Prank mode off: You can’t actually own a Komodo dragon, at least not legally. They’re an internationally protected, endangered species. The only people (or places) that can keep them are individual educational institutions and zoos. Although it might seem cool to own one, you’ll soon see why this would be problematic.
Typical of a lizard life cycle, the Komodo dragon female lays soft, leathery eggs. Each egg is about twice as big as a chicken’s egg. (That’s interesting, because a grown Komodo dragon is certainly more than twice the size of any chicken!)
These dragons usually lay around 20–25 eggs each year in the month of September. The eggs incubate during the wet season, which lasts for about eight to nine months. Many of the eggs never hatch, and sometimes predators, such as wild pigs or other Komodo dragons, will eat entire batches (known as clutches).
Komodo dragons are not loving parents. In the very beginning, the female may protect her nest from other female dragons. Still, she soon forgets and leaves her nest unguarded. If a clutch survives, only about 50% to 75% of the eggs laid actually hatch.
Strange as it might sound, baby Komodo dragons spend most of their first year living in trees. In their early life, dragon hatchlings are camouflaged with spots and lines, which allow them to blend in with the tree branches and bark.
Living in trees protects baby Komodo dragons from their elders, which would eat them without hesitation. The trees also provide a readily available food source for the baby dragons in the form of abundant insects and smaller reptiles.
All Komodo dragons are carnivores, and they actively hunt. At one time, researchers believed that these lizards had hazardous bacteria in their mouths that caused the swift death of any animal (or person) that they bit. However, Australian researchers now think they have a venom in their saliva, similar to snake venom, that works with bacteria to deadly effect.

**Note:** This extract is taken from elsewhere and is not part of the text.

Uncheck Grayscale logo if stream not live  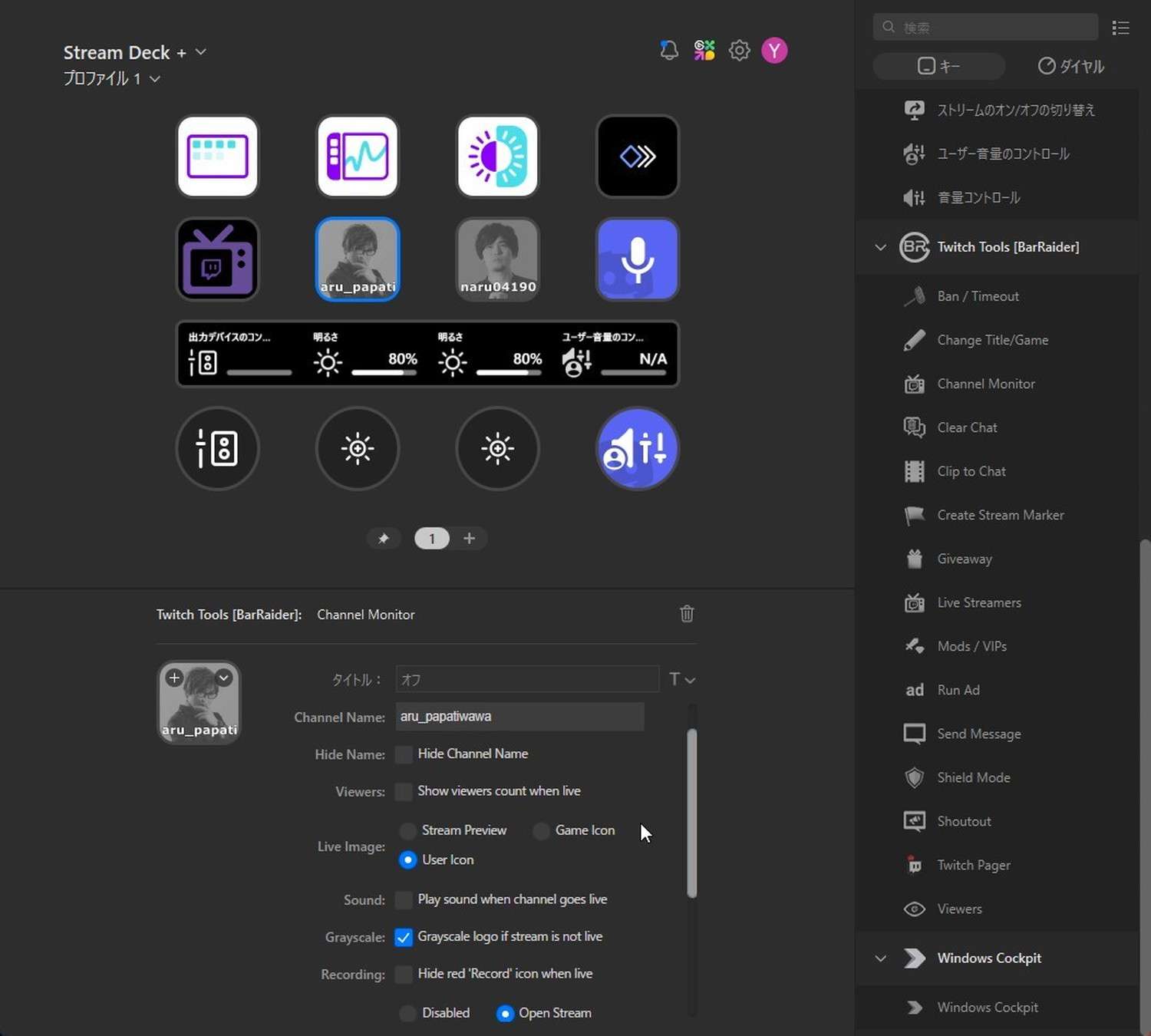(404, 937)
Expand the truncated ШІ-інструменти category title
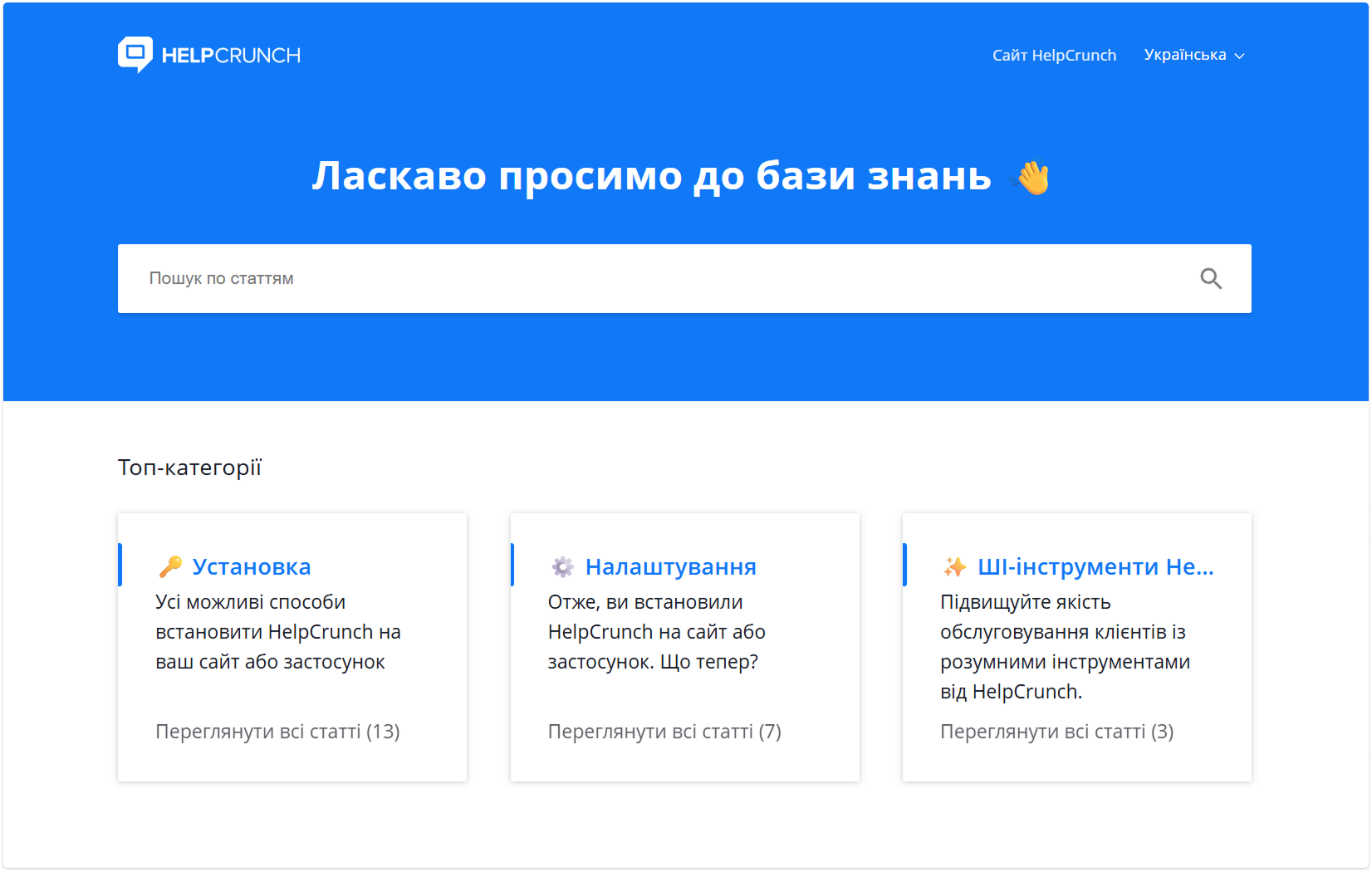Viewport: 1372px width, 872px height. point(1096,566)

In any case, as the dragon grows, it begins eating larger prey, such as birds and small mammals.
By the end of its first year, a Komodo dragon grows to a length of around 3 feet. From that point on, it begins to live its life on the ground. It takes approximately five years for a dragon to grow to maturity, and at that point, they are often at least 6½ feet long.
As adults, these giant lizards live alone. They may gather for a feast when a large animal has died, after which they all dine together. Interestingly, experts discovered that some Komodo dragons are incredibly territorial. Those that are tend to live in a fixed area, which they protect. Those that wander continue to do so for their entire lives. In the wild, a Komodo dragon’s life span is about 30 years.
Whether territorial or a wanderer, each Komodo dragon may search for food in areas of up to 10 miles or more.
As with many species of animals, Komodo dragons establish a social hierarchy when in proximity to one another, as around kills, for instance. When this happens, younger and smaller Komodo dragons defer to older, larger dragons. What if a younger Komodo dragon doesn’t offer the deference that an older dragon feels it should? In that case, the older one may attack the younger one. This can be a serious fight, and the older dragon almost always wins. Although all Komodo dragons have tough skin, which has been likened to chain mail, an older lizard’s claws can cause vicious wounds that may lead to the younger dragon’s death.
Even though scientists know that these animals are endangered and much is now known about the Komodo dragon life cycle, they’ve been the subject of research only for about a hundred years. And while you can’t own a Komodo dragon, you might want to donate to help fund ongoing research and preservation of this intriguing species!